Data records
▶

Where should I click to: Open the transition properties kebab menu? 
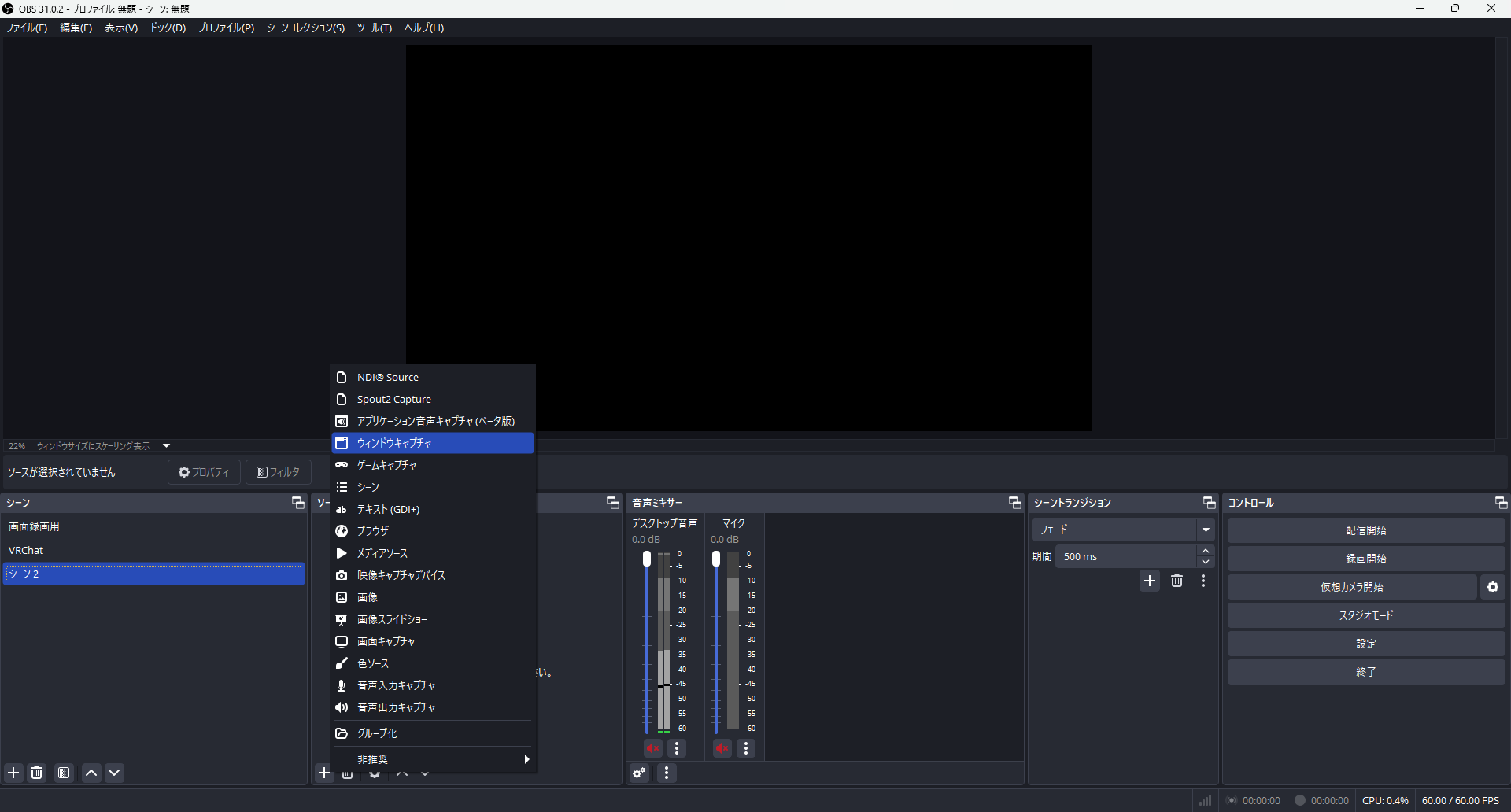tap(1203, 581)
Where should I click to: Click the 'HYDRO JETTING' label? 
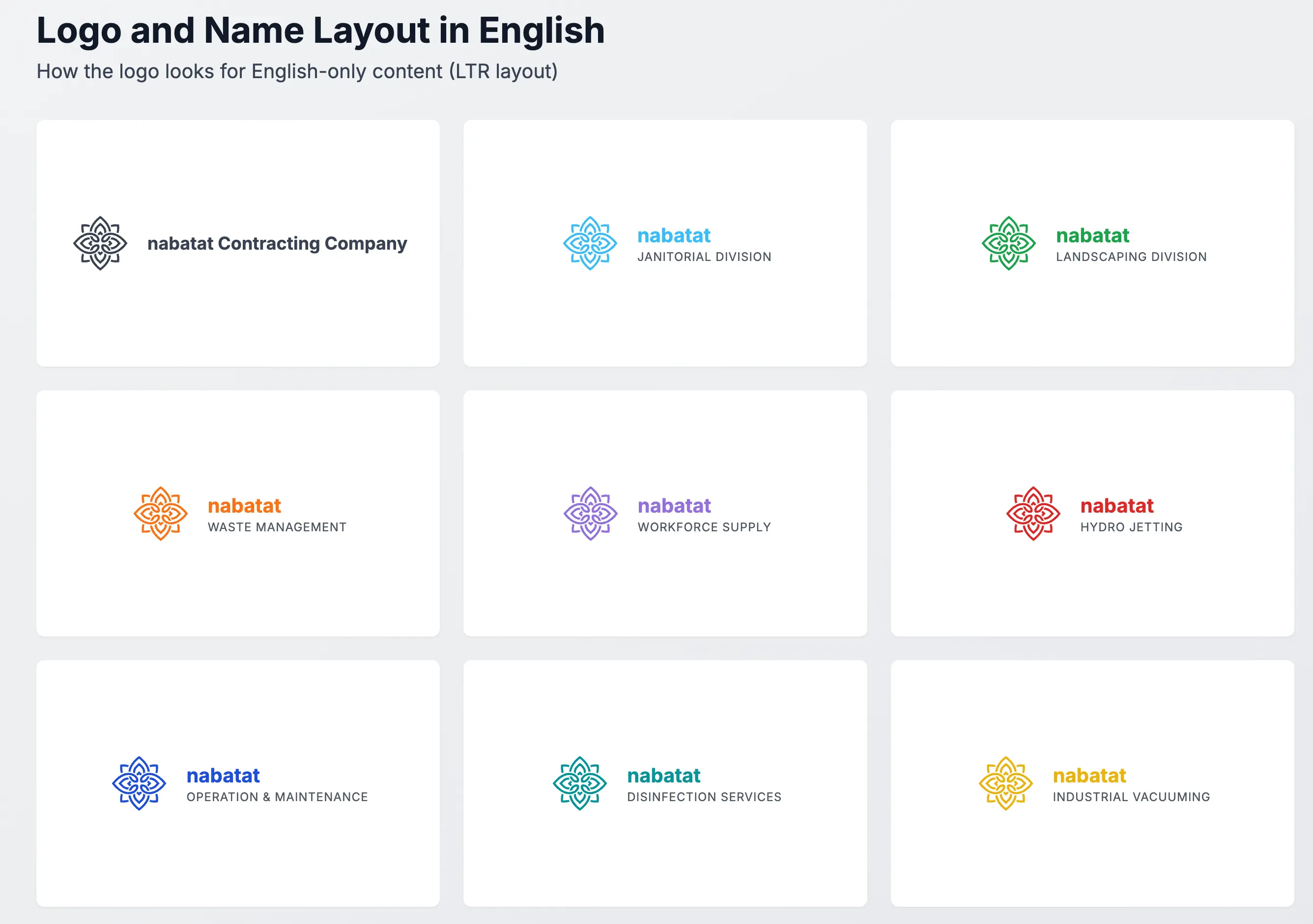1131,527
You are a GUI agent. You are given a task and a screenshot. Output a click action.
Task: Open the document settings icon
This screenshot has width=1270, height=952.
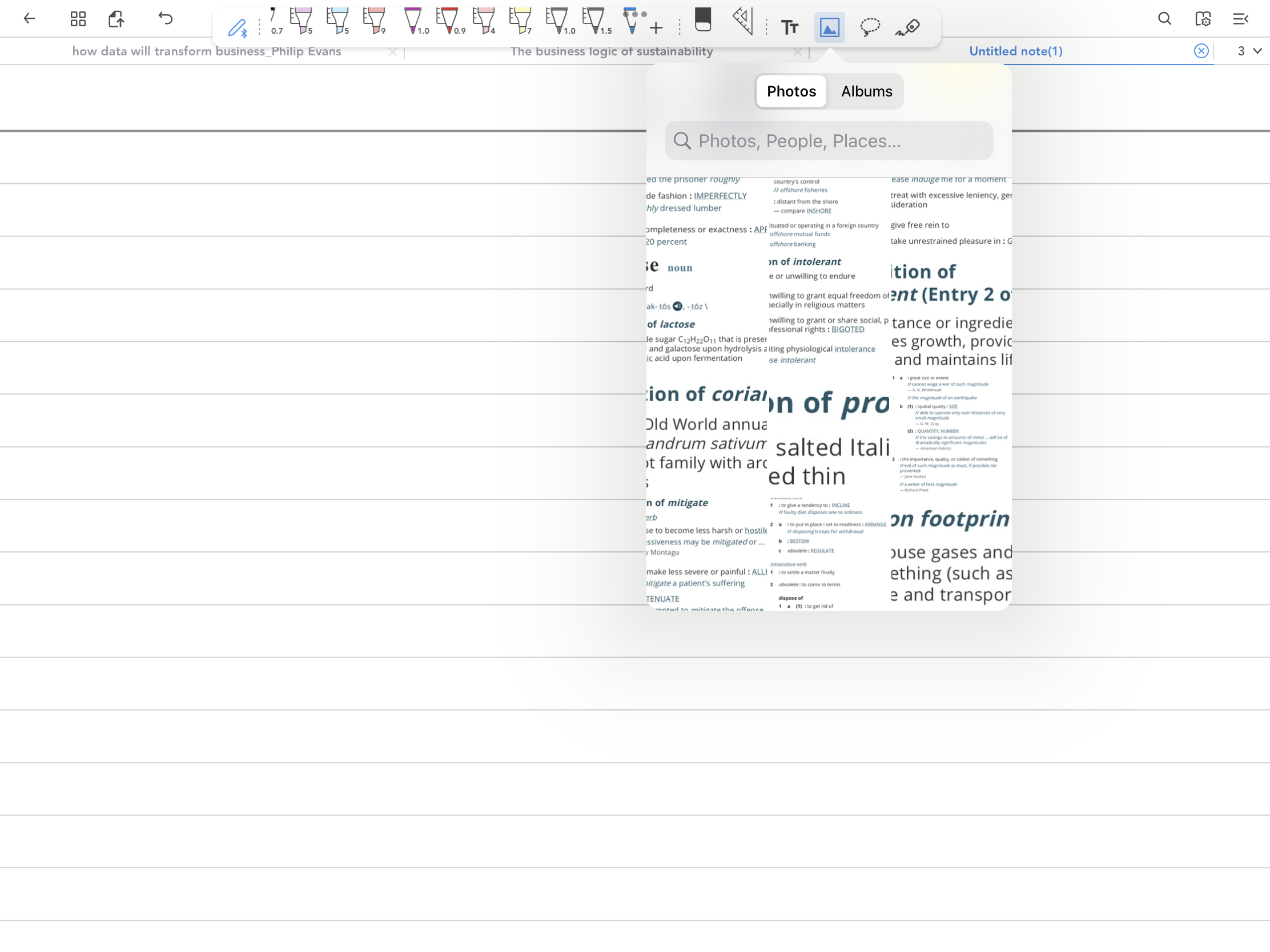[1203, 19]
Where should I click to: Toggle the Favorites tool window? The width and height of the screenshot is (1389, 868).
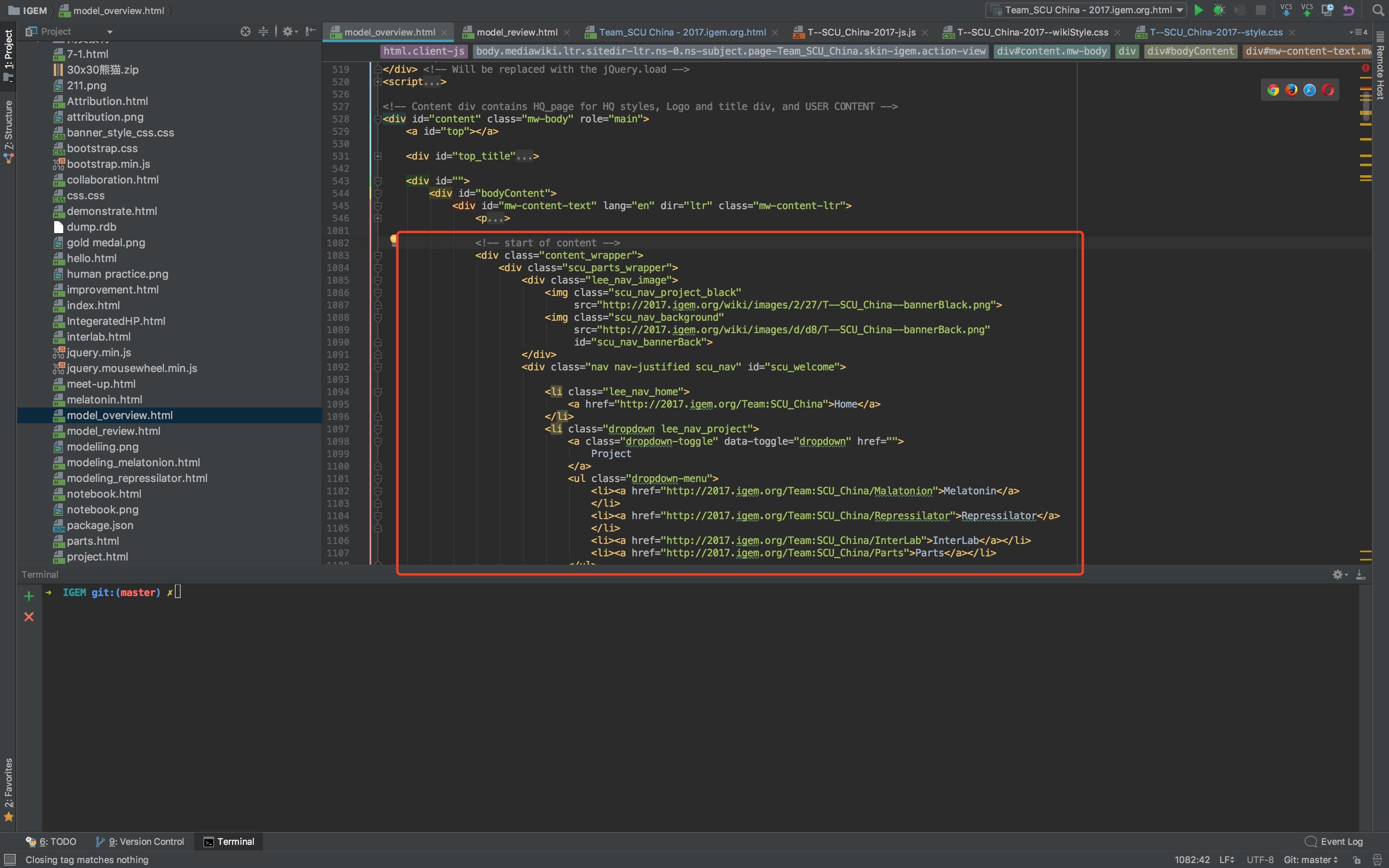pyautogui.click(x=8, y=789)
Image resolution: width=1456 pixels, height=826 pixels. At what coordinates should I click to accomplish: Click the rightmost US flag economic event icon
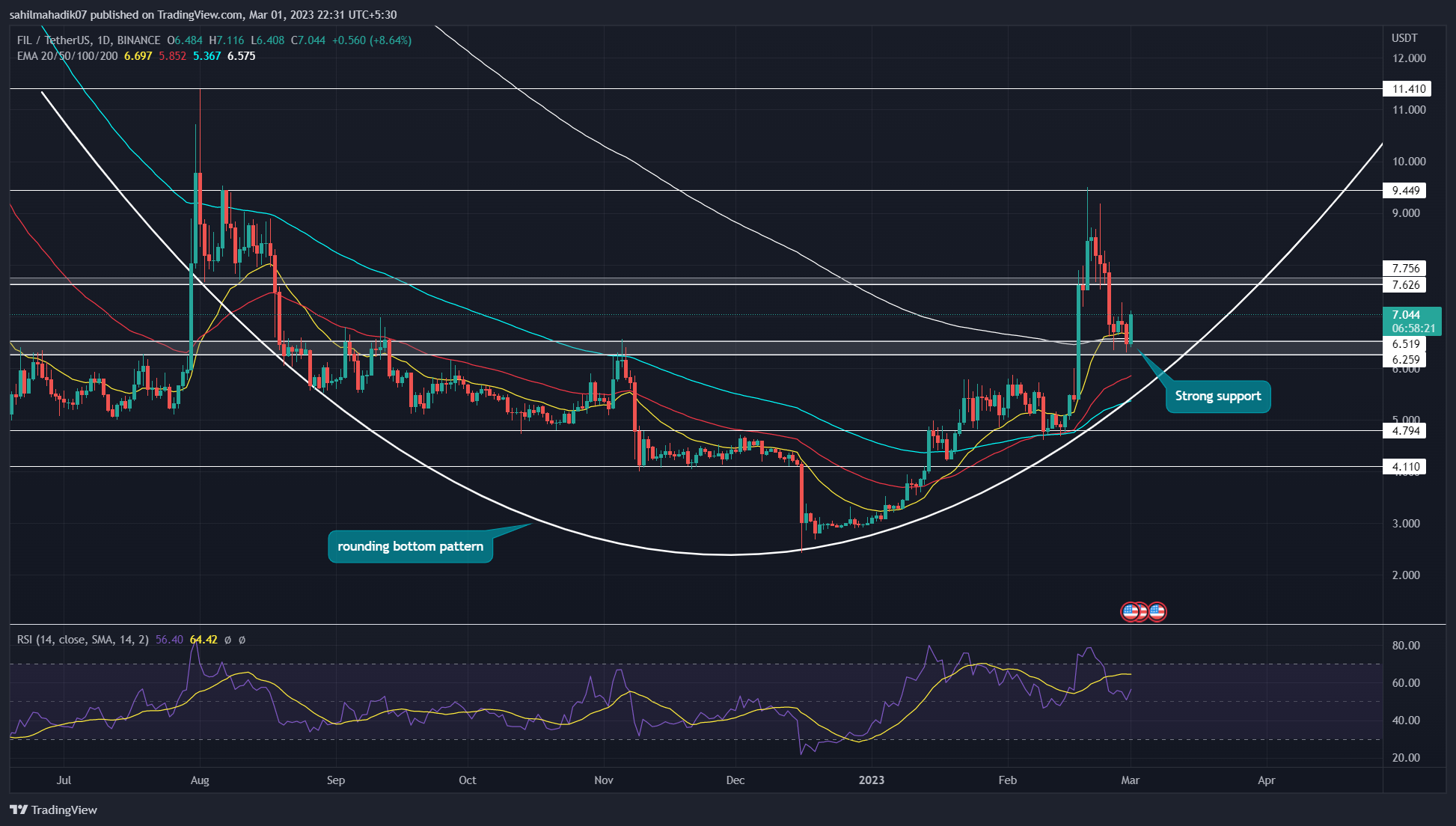1157,612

◀

AIM OF THE TASK: Pictures are to be left out when the entries above are repeated exactly.

SOLUTION FOR THIS TASK:
Where should I click to: Open the transition properties kebab menu? 
tap(1203, 581)
Where should I click to: Click the 'HYDRO JETTING' label? 
1131,527
You are a GUI agent. You are given a task and a screenshot. Output a click action.
Task: Open the document settings icon
This screenshot has width=1270, height=952.
[1203, 19]
Where should I click to: Toggle the Favorites tool window? The width and height of the screenshot is (1389, 868).
pyautogui.click(x=8, y=789)
Image resolution: width=1456 pixels, height=826 pixels. At what coordinates should I click to accomplish: Click the rightmost US flag economic event icon
1157,612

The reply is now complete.